Update: 12/30, 10 AM – problem appears fixed. Will call to find out what it was.
So on 12/22, Win noticed that email to Cathy wasn’t being delivered. She’s using an IMAP server here at Serissa Galactic HQ, and our mail gateway, hosted on a virtual machine at Rackspace, normally delivers her mail to the IMAP server.
By two days ago, we figured out that in fact we can’t establish TCP connections between the mail gateway and systems at Serissa that happen to use a particular one of our 5 static IP addresses. The others work fine.
This is just weird, but the VZ supplied Actiontec MI424 router is, well, just weird . . . but the problem isn’t the router. After several hours of trying to configure various port forwarding and static NAT setups in the router, I called Verizon tech support. After about 2 hours of phone hell, I got through to a fellow who was, well, clueful. It turns out you can set up screen sharing with them, and jointly click around in the router configuration screens. The support rep eventually agreed with me that the problem existed, but at midnight December 23, there was not much help to be had from Actiontec. He suggested connecting our system upstream of the router with a a switch, or using a different router if we had one.
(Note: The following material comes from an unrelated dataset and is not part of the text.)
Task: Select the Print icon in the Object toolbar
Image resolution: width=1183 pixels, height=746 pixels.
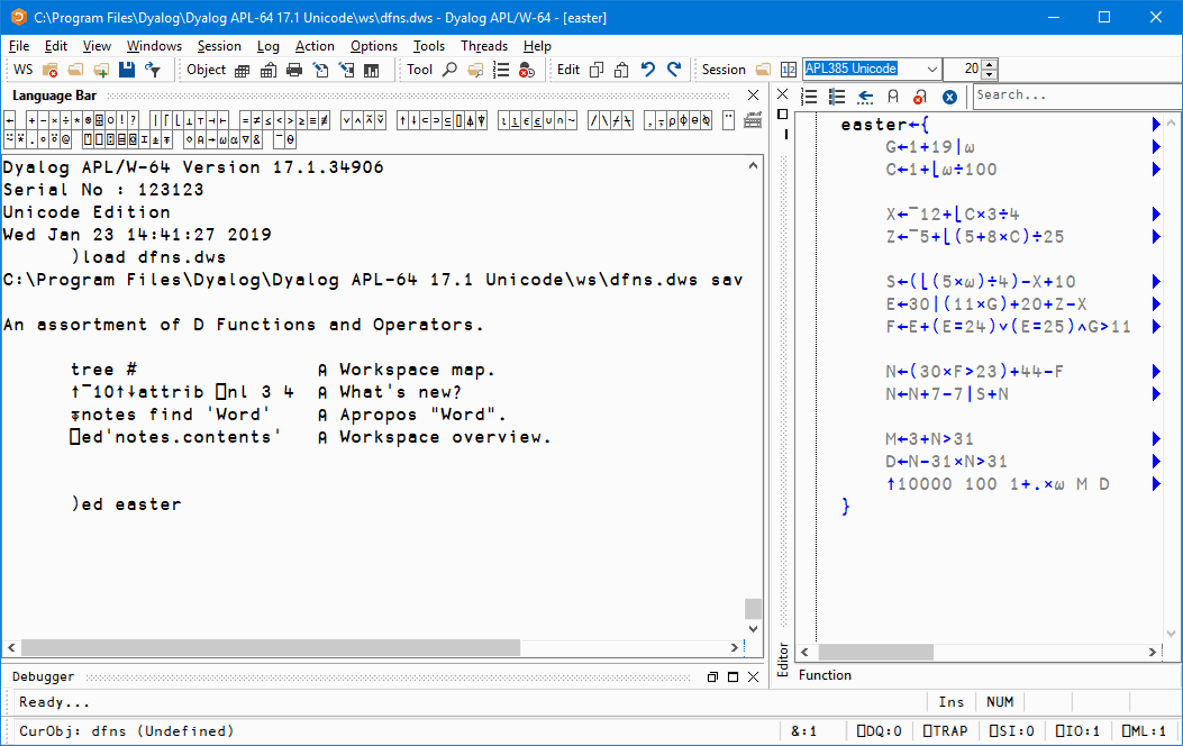Action: click(293, 69)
I did not know that is now Verizon FIOS static IP works, but it makes a lot of sense. There is an ethernet between the optical network terminal (ONT) and the Verizon supplied router, but you don’t have to use their router. I unplugged the router and plugged in my macbook. I said to Win “OK, I’m on the Internet… wait. I am ON the internet!” I have actually never been before directly connected, not through a firewall, since Arpanet days. Cool.
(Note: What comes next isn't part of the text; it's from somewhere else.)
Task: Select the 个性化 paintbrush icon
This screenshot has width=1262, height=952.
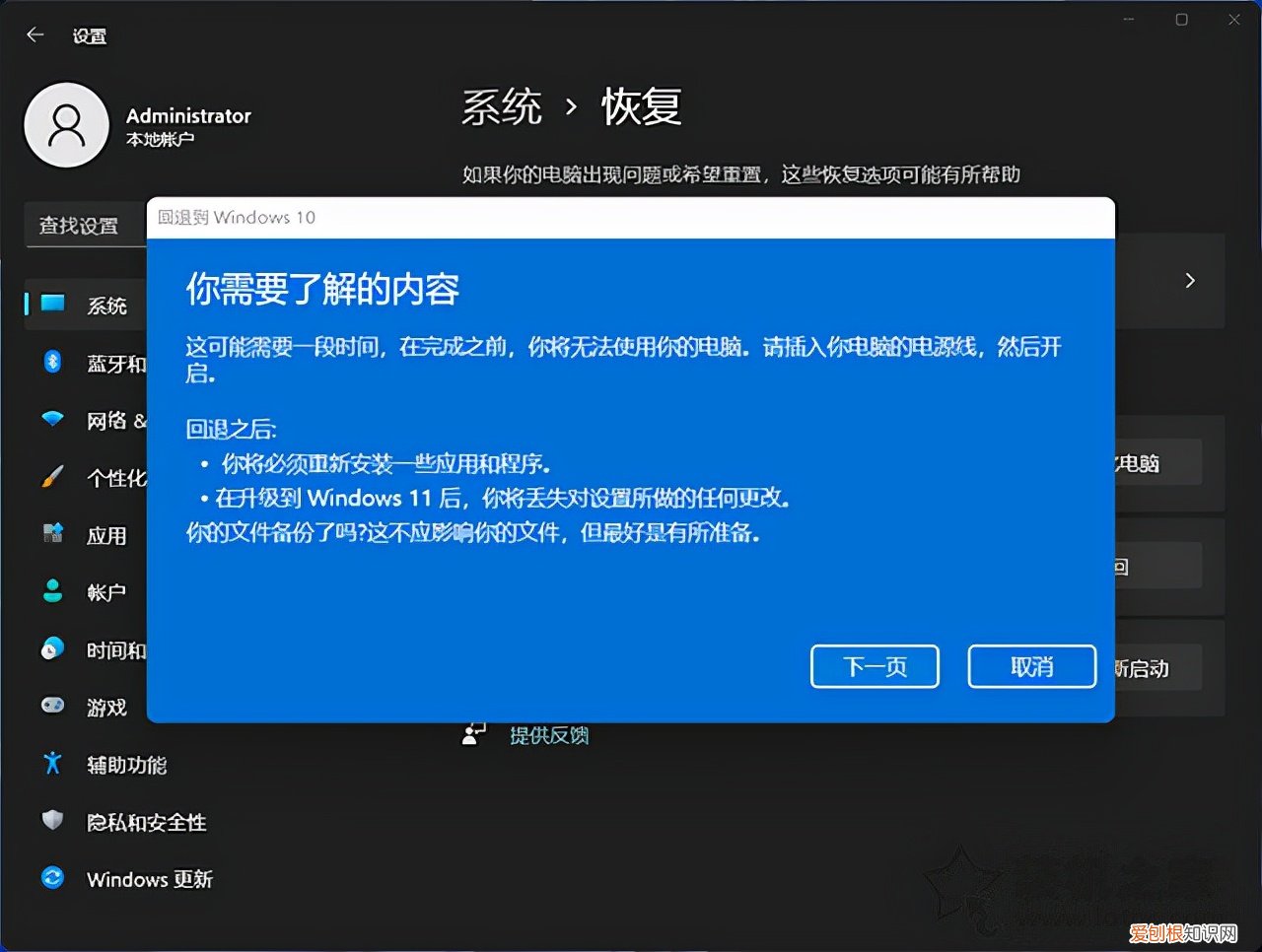Action: click(x=52, y=478)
We have five IP addresses, and with the macbook running tcpdump, it was easy to see what wasn’t happening. With the macbook configured with our .10 address, we would attempt to open a TCP connection to our cloud system, but never got any replies. Attempts to open connections from the cloud end never showed up. By running netstat on the cloud end, we could see connections in “SYN_RCVD” state, but not getting ESTABLISHED. Packets were going out, but not coming in. Incidently, and strangely, ping, traceroute, and other ICMP stuff worked fine.
By changing the macbook IP address from .10 to .11 (another of our static IPs), it worked fine.
This was enough evidence to open a trouble ticket at Verizon. We were told that they would get back to us in 24 hours…NOT.
In the meantime. We changed our IMAP server to static NAT on a working IP address, and changed the port forwarding for inbound SMTP to match. Now future email could be delivered, but 400 odd messages were stuck in the queue. Win figured out how to add new Postfix rules to rerun the queue and translate the address, and we cleared the backlog.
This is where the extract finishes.